Author: Beach Combing | in : Modern , trackback

Álvar Núñez Cabeza de Vaca (obit 1558), on his trips into the wilderness of North America, did not meet a vampire: but he heard about a creature that sounded strikingly like one and that had caused the Indians some problem a generation before, c. 1500. It would be tempting to say that we are referring to a dreamtime outside of time. And yet… And yet… The Indians showed Álvar the wounds that the Bad Thing had left on their bodies.

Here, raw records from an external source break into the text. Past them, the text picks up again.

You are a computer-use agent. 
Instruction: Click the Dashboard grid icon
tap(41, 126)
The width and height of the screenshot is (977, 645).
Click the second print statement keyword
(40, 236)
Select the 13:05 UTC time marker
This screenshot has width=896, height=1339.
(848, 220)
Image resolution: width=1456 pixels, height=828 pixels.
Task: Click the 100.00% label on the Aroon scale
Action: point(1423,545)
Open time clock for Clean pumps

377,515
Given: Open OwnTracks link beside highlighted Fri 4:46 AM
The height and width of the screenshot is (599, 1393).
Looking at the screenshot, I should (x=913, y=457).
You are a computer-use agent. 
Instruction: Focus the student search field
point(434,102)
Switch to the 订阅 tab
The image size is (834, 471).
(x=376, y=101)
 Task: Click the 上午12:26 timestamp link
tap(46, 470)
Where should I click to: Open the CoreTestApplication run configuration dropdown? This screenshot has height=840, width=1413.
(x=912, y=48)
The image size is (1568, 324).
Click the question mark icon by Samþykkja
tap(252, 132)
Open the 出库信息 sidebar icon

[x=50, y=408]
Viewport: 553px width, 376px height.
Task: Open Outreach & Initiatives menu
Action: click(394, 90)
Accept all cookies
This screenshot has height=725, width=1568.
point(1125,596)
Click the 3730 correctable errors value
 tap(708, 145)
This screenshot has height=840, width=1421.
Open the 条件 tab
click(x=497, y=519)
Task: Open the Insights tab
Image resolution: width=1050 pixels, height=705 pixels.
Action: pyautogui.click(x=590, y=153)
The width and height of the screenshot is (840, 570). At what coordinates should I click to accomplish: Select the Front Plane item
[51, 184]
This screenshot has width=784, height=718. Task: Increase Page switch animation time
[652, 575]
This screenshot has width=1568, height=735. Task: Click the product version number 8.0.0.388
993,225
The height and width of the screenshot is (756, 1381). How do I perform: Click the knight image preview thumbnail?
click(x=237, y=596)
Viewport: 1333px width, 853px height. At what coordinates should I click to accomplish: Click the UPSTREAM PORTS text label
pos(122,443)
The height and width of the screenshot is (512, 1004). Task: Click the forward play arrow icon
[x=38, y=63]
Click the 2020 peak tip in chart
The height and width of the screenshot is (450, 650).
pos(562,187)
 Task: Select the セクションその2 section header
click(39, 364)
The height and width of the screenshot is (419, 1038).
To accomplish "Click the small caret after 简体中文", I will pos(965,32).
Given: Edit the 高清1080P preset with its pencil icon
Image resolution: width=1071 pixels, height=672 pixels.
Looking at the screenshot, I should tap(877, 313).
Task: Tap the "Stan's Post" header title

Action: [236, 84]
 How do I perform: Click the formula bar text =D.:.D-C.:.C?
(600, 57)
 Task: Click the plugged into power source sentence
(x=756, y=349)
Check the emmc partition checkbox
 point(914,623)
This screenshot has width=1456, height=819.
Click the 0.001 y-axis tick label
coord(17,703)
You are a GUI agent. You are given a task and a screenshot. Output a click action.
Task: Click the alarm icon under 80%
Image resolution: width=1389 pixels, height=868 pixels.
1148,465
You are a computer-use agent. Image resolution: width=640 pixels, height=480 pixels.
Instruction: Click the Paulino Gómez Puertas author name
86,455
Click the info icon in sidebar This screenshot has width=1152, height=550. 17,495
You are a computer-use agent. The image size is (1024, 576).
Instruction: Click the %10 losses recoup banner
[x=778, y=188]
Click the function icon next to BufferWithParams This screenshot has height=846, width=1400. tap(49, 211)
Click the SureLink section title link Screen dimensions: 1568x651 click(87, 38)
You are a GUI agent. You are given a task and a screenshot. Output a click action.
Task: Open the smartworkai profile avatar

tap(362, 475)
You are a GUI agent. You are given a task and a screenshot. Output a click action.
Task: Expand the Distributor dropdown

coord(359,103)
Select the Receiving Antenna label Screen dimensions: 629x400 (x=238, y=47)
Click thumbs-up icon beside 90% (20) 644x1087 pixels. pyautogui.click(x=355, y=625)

These Indians and the ones we left behind told us a very strange tale. From their account it may have occurred fifteen or sixteen years ago. They said there wandered then about the country a man, whom they called ‘Bad Thing’, of small stature and with a beard, although they never could see his features clearly, and whenever he would approach their dwellings their hair would stand on end and they began to tremble. In the doorway of the lodge there would then appear a firebrand. That man thereupon came in and took hold of anyone he chose, and with a sharp knife of flint, as broad as a hand and two palms in length, he cut their side, and, thrusting his hand through the gash, took out the entrails, cutting off a piece one palm long, which he threw into the fire. Afterwards he made three cuts in one of the arms, the second one at the place where people are usually bled, and twisted the arm, but reset it soon afterwards. Then he placed his hands on the wounds, and they told us that they closed at once. Many times he appeared among them while they were dancing, sometimes in the dress of a woman and again as a man, and whenever he took a notion to do it he would seize the hut or lodge, take it up into the air and come down with it again with a great crash. They also told us how, many a time, they set food before him, but he never would partake of it, and when they asked him where he came from and where he had his home, he pointed to a rent in the earth and said his house was down below. We laughed very much at those stories, making fun of them, and then, seeing our incredulity they brought to us many of those whom, they said, he had taken, and we saw the scars of his slashes in the places and as they told.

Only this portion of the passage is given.